The inhabitants of Boston, not relishing the idea of a blockade, applied to Gage for permission to retire. He replied that they were at liberty to do so with their families and effects, on surrendering their arms. The Bostonians at once interpreted effects into the whole of their merchandise, and Gage, in consequence, countermanded his permission.

On the 10th. of May the second congress met at Philadelphia. Lord Dartmouth had sent a circular to the governors of the colonies, to obstruct and, if possible, prevent the appointment of delegates to this congress; but it had had no effect. The delegates had everywhere been easily elected, and Franklin, having arrived on the 5 th of May in Philadelphia, was in time to be added to the number already chosen there. The battle of Lexington had heated the blood of the delegates, and they assembled in no very pacific mood. They elected Peyton Randolph president, and, soon after, on his retirement, John Hancock, owner of the Liberty, sloop. They assumed the name of the congress of the United Colonies, and rejected with contempt the poor conciliatory bill of lord North, as it had already been deservedly treated by the provincial assemblies. They immediately issued a proclamation prohibiting the export of provisions to any British colony or fishery still continuing in obedience to Great Britain; or any supply to the British army in Massachusetts- Bay, or the negotiation of any bill drawn by a British officer. They followed the example of the New England congress, of ordering the issue of paper money to the extent of two millions of dollars; and the history of this paper money is curious. It became so rapidly depreciated in 1777, two years from this time, that ten additional millions, voted in 1779, were valued only at two hundred and fifty-nine thousand in specie! The whole sum they raised betwixt 1775 and 1779 were two hundred millions of dollars, and the losses sustained by the people by this money never were made up by the Americans on the achievement of their independence. Fearon, in his travels in the United States, in 1818, says: - " The nation have not redeemed their notes, nor, I presume, will they ever. I boarded at the house of a widow lady, whose family had been utterly ruined by holding these notes."

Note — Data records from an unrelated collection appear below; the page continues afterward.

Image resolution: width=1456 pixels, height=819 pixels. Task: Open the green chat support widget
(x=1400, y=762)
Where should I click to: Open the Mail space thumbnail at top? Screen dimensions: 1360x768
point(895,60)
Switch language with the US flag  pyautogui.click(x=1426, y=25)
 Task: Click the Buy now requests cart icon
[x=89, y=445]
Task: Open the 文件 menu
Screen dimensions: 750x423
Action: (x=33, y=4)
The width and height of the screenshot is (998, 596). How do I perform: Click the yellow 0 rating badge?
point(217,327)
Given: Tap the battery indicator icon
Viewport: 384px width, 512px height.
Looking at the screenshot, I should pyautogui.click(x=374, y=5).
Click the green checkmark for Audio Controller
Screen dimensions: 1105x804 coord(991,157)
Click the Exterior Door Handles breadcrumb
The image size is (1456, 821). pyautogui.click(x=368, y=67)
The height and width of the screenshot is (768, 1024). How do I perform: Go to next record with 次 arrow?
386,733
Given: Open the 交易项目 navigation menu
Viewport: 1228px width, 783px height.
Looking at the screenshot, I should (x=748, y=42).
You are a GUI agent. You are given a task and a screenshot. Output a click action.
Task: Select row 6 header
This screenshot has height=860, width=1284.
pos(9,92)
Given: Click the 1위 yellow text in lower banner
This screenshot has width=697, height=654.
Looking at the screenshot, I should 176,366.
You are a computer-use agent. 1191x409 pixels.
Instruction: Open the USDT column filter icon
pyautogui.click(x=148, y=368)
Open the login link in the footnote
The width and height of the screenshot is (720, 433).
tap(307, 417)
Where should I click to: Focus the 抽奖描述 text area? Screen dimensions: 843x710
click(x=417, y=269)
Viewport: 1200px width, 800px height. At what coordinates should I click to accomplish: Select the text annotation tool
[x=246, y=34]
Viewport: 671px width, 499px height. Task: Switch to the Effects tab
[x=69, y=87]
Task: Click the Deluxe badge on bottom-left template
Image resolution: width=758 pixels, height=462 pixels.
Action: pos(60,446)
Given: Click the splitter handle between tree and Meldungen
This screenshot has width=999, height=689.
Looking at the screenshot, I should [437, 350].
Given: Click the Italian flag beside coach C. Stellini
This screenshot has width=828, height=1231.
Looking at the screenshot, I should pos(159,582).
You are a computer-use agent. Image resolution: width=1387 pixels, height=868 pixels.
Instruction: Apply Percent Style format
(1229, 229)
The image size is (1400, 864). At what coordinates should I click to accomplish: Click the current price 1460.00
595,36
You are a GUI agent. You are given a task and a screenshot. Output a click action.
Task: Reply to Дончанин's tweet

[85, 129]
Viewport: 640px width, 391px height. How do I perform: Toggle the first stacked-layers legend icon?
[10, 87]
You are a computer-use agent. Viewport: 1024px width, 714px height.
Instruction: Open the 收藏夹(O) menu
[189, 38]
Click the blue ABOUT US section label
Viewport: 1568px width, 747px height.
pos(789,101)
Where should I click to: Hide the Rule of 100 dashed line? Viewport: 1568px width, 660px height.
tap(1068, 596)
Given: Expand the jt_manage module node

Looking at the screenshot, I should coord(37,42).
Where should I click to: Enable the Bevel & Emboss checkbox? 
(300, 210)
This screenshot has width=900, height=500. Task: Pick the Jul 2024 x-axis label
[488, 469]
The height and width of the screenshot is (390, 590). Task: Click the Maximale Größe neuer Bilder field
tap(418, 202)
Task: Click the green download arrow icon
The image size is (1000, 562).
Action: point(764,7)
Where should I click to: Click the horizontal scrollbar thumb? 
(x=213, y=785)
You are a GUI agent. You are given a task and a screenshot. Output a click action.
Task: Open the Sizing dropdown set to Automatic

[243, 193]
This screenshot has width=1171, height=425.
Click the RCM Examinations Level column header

Congress ordered the military force of the colonies to be placed on an efficient footing. They called into existence a body of men, besides the provincial militia, to be maintained by the United Colonies, and to be called continental troops, which distinction must be kept in mind during the whole war. They then made a most admirable choice of a commander-in-chief in the person of colonel George Washington. We have met Washington as a youth acting as a surveyor, and setting out the new lands of the colonies under the rudest and simplest conditions of life. We have next met him sharing the unfortunate defeat of general Brad- dock, when he had a narrow escape of his life. In 1758 he resigned his commission in the Virginian militia; the next year married, and for sixteen years followed the unambitious life of a country gentleman, and was forty - three years of age when called by his countrymen to head their army. Washington was distinguished by no brilliancy of genius; he had no taste for reading or intellectual pursuits, but for farming, managing with great exactness his accounts, and for the enjoyment of domestic life. But he was endowed with strong good sense, great firmness of purpose, and calmness of judgment; and, above all, by a noble uprightness of character, which inspired all around and under him with confidence. He relied firmly on the guidings of Providence; and if Providence indicated by one thing more than another its intention to set America free, it was by providing so unpresuming yet worthy a hero on that side, and just at the same time taking away the only man on the British side whose genius for war was indisputable. Clive just then fell by his own hand, and the rest of the English generals were of that wretched mediocrity which is produced by the routine of the war-office, instead of the system of putting, as Chatham did, military genius in the van.

The congress voted Washington five hundred dollars per month, with the rank of commander-in-chief, and with four major-generals and eight brigadier-generals under him. Amongst these it is noteworthy that two Englishmen and one Irishman were included. Horatio Gates was a godson of Horace Walpole's, who had served with distinction against Martinico; Lee was a very eccentric man, a lieutenant-colonel in the British service, but who, from some unknown cause, had become bitterly hostile to the English ministry, and had been induced by Gates to purchase lands in Virginia. Montgomery was a native of Ireland, who went over from our ranks. Wood and Putnam, already in the camp before Boston, were become, one a major-general, the other a brigadier.

The moment that the congress assumed this military attitude, and issued its orders to the provincial assemblies, the British government seemed to fall everywhere. The governors took to flight, and committees of safety were appointed, and their places supplied by persons of their selecting. Washington having accepted the nomination of commander-in-chief, but declined the offered salary, declaring that he would only accept the payment of his expenses, of which he should, and through the war did, keep a very exact account, in six days, or on the 21st of June, set out for the army at Boston.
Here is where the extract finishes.